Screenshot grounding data
☆ ☆ ☆

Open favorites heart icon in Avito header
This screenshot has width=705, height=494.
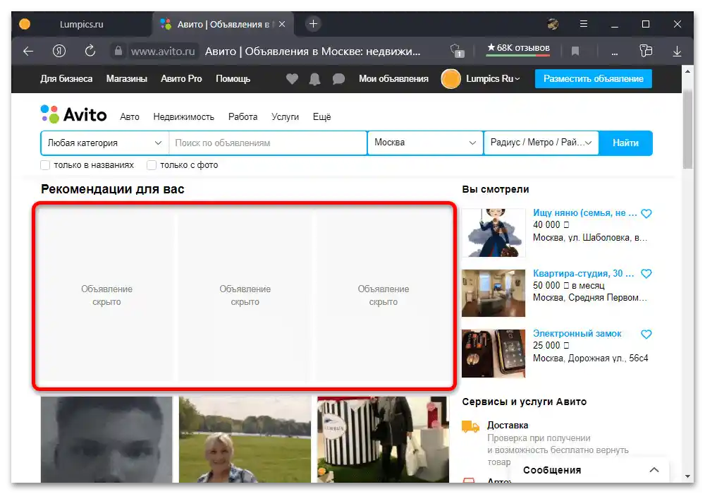click(292, 79)
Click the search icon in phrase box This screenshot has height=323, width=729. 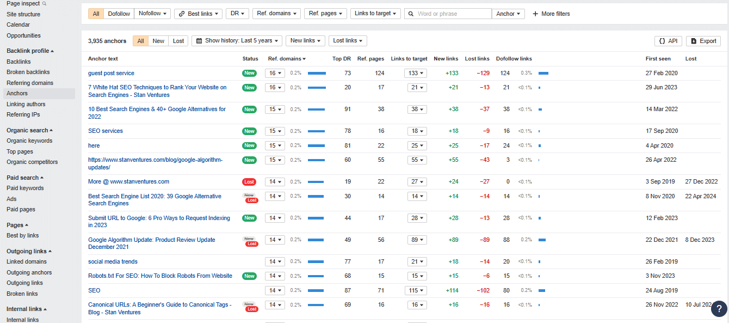pos(411,14)
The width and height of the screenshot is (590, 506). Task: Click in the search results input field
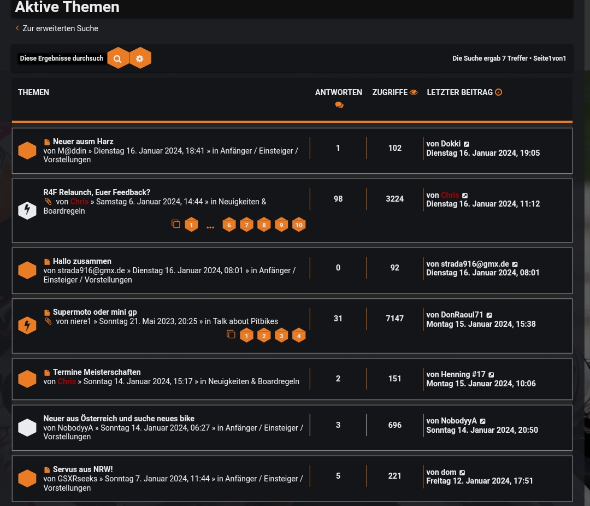(61, 58)
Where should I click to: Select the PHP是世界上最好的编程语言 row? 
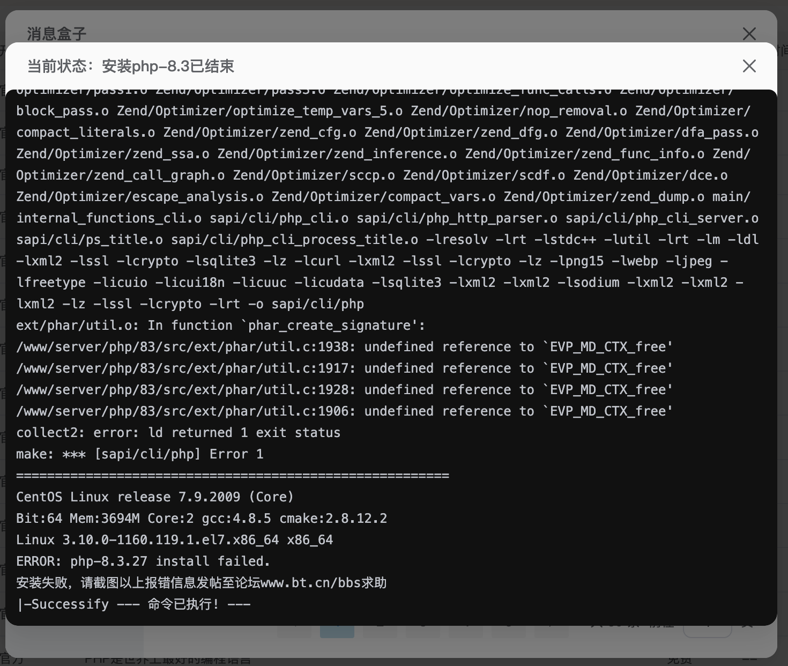pos(166,660)
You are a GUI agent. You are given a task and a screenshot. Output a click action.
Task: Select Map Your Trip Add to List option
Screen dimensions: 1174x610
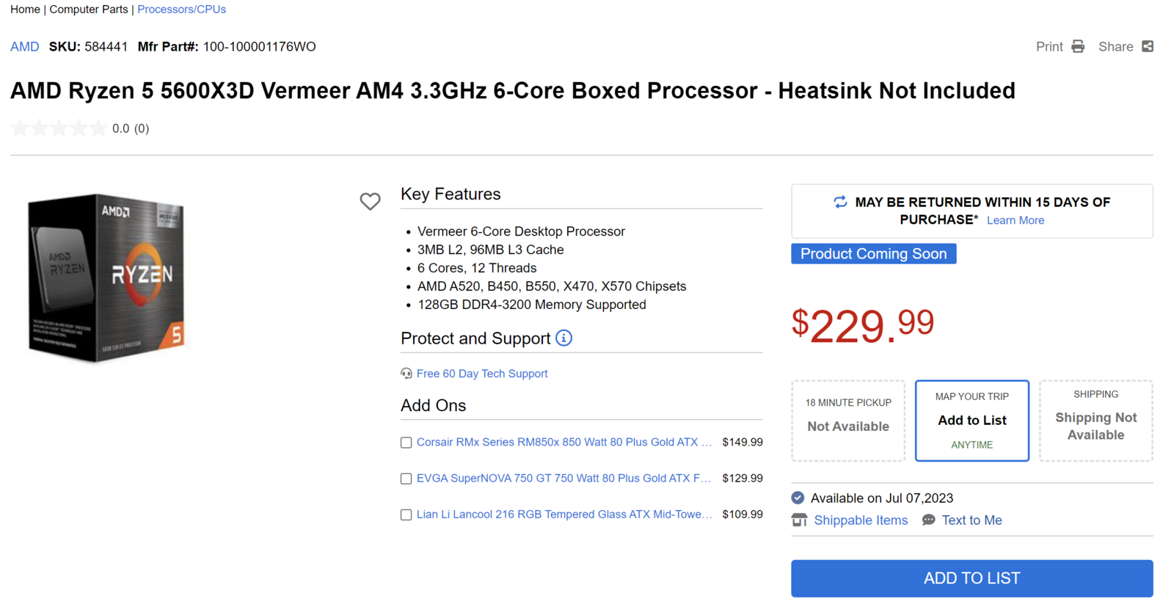pos(971,421)
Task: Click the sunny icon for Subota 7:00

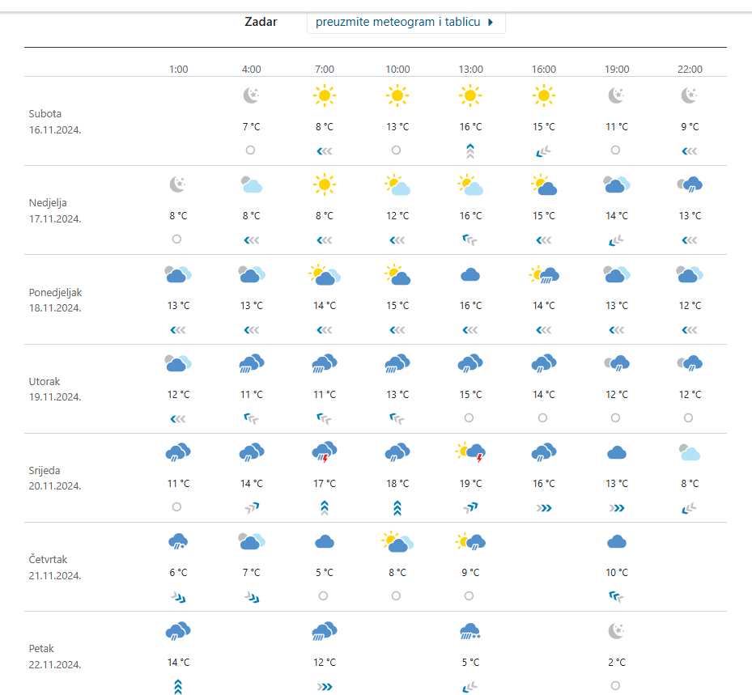Action: click(x=324, y=96)
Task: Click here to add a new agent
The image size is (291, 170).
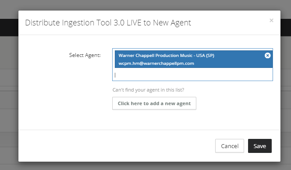Action: coord(154,103)
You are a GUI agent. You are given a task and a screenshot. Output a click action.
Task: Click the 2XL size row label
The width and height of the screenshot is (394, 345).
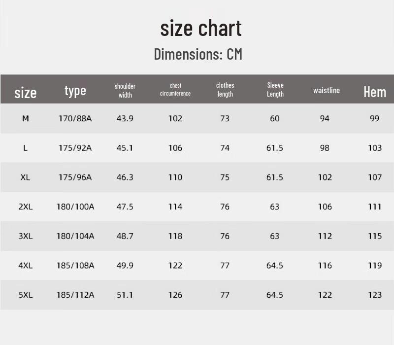pos(26,207)
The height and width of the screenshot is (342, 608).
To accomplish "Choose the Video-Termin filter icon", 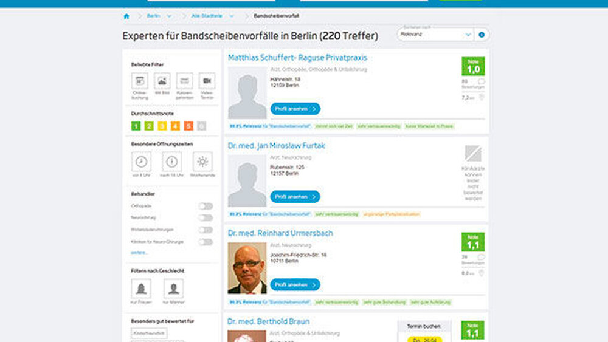I will tap(207, 81).
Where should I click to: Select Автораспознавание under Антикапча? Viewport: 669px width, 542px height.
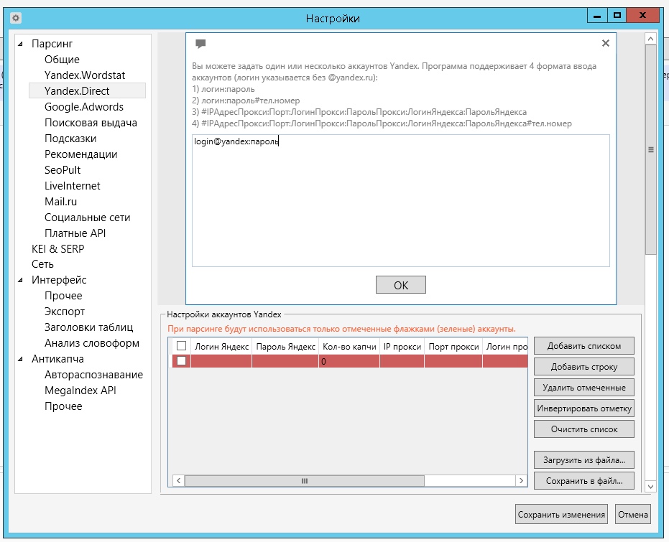93,375

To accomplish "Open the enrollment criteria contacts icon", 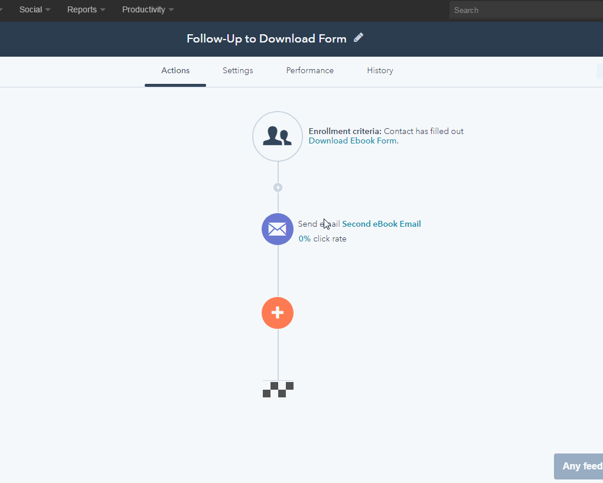I will pos(277,136).
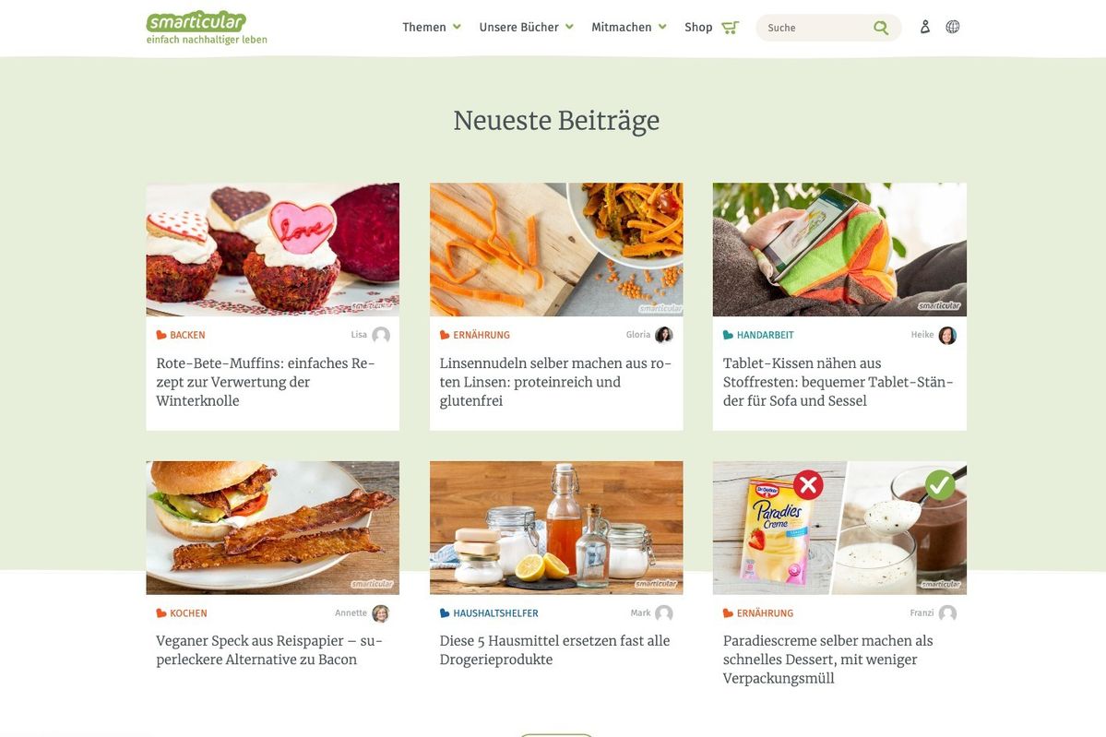Expand the Themen dropdown menu
Screen dimensions: 1106x737
point(431,28)
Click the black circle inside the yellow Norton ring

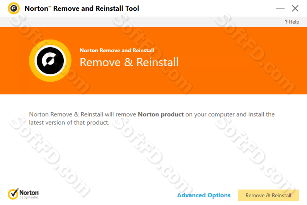50,61
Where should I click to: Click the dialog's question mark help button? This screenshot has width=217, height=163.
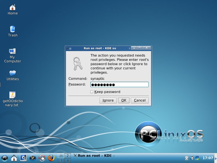pos(129,48)
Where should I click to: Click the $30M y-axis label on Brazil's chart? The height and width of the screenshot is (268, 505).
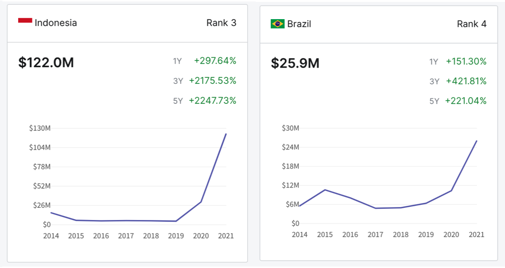coord(291,128)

☆ ☆ ☆

Work instruction
Of the lines above, quote exactly those from the one with "Task: Click the sunny icon for Subota 7:00" through the one with "The height and width of the screenshot is (342, 608).", ends included; pictures stay out.

Output for this task
Task: Click the sunny icon for Subota 7:00

Action: click(x=324, y=96)
Task: Click here to add a new agent
The image size is (291, 170).
Action: coord(154,103)
You are a GUI agent. You are given a task and a screenshot. Output a click action.
Task: Click the 2XL size row label
The width and height of the screenshot is (394, 345).
pos(26,207)
The height and width of the screenshot is (342, 608).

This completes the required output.